Moody’s Investors Service announced Thursday it revised Alaska’s credit-rating outlook to negative, from stable, but the Dunleavy administration countered that the outlook can be revised again if the Legislature provides a balanced budget.
“Alaska’s credit position benefits from an ability to fund operations partly from earnings derived from the Alaska Permanent Fund,” the major credit ratings agency said. “Credit challenges, such as a narrow economy, comparatively large net pension liability, elevated exposure to climate change and high reliance on the state’s oil production industry, have been largely offset by sizable budgetary reserves. A new focus on distributing increased shares of Permanent Fund earnings to residents, combined with political paralysis or other factors that prevent a return to budget balance, may make the current fiscal approach unsustainable over time, particularly in the event of financial market downturns or the inability to sufficiently contain spending growth.”
The state’s Department of Revenue was informed Thursday of the change to the outlook amid the current standoff in the Alaska Legislature, involving the size of the Alaska Permanent Fund dividend, funding for the capital budget and other matters.
The rating’s service cited significant uncertainty over those issues as the Legislature holds its second special session of the year, the statement from Revenue said.
Alaska "remains a highly rated entity at AA from both Fitch ratings and Standard and Poor’s and an Aa3 from Moody’s Investors Services,” the Revenue statement said. “The Dunleavy Administration will make every effort to achieve a balanced budget and maintain these strong ratings.”
Moody’s earlier this month downgraded UA’s rating by multiple grades for general revenue bonds and lease revenue bonds, and the outlook for both is negative, the agency said in a report.
The university called the 41% state funding cut the university system faces, following a veto by Dunleavy in June, “unprecedented.”
Dunleavy said Thursday he’s working with the university on a “step-down approach" to the cuts.

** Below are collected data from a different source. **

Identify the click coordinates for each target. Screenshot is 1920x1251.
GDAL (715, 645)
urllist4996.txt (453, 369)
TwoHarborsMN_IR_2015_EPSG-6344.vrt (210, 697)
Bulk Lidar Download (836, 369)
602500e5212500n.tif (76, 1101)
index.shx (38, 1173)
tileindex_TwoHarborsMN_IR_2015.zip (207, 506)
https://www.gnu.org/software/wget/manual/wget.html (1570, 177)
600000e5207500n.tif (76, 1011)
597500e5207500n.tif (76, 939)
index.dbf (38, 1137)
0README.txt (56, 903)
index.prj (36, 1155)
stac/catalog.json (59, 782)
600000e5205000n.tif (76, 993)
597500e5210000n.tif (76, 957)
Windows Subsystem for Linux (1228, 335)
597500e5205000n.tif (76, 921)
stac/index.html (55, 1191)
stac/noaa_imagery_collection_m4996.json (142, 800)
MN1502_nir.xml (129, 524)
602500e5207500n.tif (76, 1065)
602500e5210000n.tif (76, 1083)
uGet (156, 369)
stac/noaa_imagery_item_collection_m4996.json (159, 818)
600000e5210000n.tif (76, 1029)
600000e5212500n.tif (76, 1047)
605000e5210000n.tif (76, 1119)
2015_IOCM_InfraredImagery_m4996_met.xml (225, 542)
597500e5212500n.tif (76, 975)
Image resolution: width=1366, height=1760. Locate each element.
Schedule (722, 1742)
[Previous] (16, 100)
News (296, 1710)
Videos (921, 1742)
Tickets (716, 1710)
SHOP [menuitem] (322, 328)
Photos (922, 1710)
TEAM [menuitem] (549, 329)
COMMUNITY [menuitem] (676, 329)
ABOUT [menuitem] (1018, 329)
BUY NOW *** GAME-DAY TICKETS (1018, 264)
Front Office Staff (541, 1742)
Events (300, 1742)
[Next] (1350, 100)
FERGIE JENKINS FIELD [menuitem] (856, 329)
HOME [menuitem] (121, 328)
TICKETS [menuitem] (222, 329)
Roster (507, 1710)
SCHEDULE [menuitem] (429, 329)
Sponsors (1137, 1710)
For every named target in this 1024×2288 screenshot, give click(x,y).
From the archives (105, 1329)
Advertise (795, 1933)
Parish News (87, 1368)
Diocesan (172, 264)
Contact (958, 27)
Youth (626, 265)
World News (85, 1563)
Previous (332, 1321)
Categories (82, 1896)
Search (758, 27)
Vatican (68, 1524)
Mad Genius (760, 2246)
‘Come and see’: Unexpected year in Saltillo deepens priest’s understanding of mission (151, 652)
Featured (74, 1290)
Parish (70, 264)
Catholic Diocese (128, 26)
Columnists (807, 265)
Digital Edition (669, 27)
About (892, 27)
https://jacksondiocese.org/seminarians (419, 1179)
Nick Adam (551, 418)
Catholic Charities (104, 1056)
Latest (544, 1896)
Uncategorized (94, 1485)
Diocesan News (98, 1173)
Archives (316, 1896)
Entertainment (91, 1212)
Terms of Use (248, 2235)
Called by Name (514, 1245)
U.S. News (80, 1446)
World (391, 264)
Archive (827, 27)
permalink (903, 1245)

Editor’s note: The original version of this story used the words “downgrade” and “upgrade” to describe the change to the state’s credit outlook. In the parlance of the financial industry, those words describe changes to bond ratings, rather than outlook. There was not a change to the state’s bond ratings, as the article originally explained and still does. While the words “downgrade” and “upgrade” have broader use in everyday language, the words were removed from this article and its headline to avoid confusion.